「株主=顧客」の声を拾っていった先に企業価値向上がある
「株主=顧客」を提唱するイオンが「株式分割」に踏み切った理由
「コストの増加」以上に「顧客との接点の増加」を重視
株式分割におけるハードルとして、もうひとつ論点となったのが「コスト」。
「株式分割を行うことで、個人株主が10万~20万人増えると予想しています。株主総会の招集通知や中間報告書などの郵送物も増えることから、印刷や郵送にかかるコストの増加が見込まれます」
企業にとってはマイナスの変化だが、それ以上に株主=顧客との接点が増えることで、企業価値の向上につながると考えているのだ。
さまざまな議論を重ね、2025年9月1日に実施した株式分割だが、発表した時点から反響は大きいという。
「当社のコールセンターにいただくお問い合わせの数は日に日に増え、そのほとんどが『株主優待はどうなるんですか?』というものでした。不安の声というよりは『分割したら買いたいから、詳しく知りたい』という声が多く、前向きに捉えていただいているのだと感じました。初めて株式を購入される方にとって、優待は背中を押す材料のひとつになるので、これからも優待の内容について丁寧に伝えていきたいと思っています」
株主と企業をつなげる「アプリ」でできること
株式分割をはじめ、株主=顧客とのコミュニケーションの機会を増やすべく動いているイオン。いままさに、新たな施策を打とうとしているという。
「株主の皆様とのコミュニケーションの機会を増やすための革新的な施策のひとつとして、イオングループの公式アプリ『iAEON(アイイオン)』に株主専用のミニアプリを搭載する予定です。株主の皆様に『iAEON』を通じて日々の買い物の決済、ポイントやクーポンの利用などを行っていただくことで、株主の方々の情報を把握するだけでなく、どのような買い物をされていて、何が人気なのかといったデータも集めることができます。その結果、より魅力的な優待や施策をご提供できるのではないかと考えています」
個人株主と企業がダイレクトにつながるアプリは世界的にも前例のない試みで、株主にとってもメリットがあるとのこと。

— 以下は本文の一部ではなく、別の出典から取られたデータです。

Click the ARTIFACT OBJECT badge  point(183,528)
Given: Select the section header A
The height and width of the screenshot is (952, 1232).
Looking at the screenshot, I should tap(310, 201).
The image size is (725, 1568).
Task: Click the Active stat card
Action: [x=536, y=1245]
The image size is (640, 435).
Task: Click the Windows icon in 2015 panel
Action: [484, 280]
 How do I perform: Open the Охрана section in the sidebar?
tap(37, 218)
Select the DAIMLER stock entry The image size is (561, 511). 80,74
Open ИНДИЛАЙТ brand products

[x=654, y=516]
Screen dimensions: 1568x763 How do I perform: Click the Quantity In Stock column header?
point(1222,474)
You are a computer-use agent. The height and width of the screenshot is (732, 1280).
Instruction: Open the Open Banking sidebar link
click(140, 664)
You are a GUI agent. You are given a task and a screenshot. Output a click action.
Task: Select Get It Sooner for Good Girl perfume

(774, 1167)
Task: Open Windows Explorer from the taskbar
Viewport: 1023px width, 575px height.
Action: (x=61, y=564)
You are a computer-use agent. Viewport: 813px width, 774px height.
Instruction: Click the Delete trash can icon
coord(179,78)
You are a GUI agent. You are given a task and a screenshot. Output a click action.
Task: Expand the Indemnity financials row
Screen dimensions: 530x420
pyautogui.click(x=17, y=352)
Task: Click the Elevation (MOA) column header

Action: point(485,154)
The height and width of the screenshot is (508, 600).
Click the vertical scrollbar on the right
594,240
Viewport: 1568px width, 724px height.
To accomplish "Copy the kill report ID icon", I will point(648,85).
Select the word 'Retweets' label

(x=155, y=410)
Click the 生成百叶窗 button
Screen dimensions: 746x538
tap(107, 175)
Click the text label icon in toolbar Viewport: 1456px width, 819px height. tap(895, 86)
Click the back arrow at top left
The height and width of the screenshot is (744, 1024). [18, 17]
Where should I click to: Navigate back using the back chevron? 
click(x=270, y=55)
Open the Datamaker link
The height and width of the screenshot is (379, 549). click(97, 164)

「アプリを通して私たちからの情報も直接送ることができるので、招集通知や中間報告書だけでなく、株主の皆様に向けたお知らせや当社の新しい取り組みなども即時性をもって発信できます。『iAEON』は日常的に使っていただいているアプリなので、情報に触れる機会も増え、株主と企業のつながりをより感じていただけるのではないかと考えています」
アプリで株主とつながることができれば、情報をやり取りするだけでなく、株主向けのサービスなども充実させることができる。
「いま考えているのは、ファイナンシャルウェルビーイングの提供です。当社にはスーパーやドラッグストアに加え、金融総合サービスのイオンフィナンシャルサービスもあるので、生活をよりよくしていくための学びの機会も届けられると考えています。また、社債にも関心を持っていただきたいという思いもあるので、社債に関する情報も発信していきたいですし、アプリで社債権者の方々に向けたクーポンなどもご提供できると考えています。アプリでできることを、もっと考えていきたいですね」
「株主=顧客」を提唱するイオン。株式分割を行ったことで、購入のハードルがぐっと下がった。「株主=顧客」の声を拾っていった先に企業価値向上があるのかもしれない。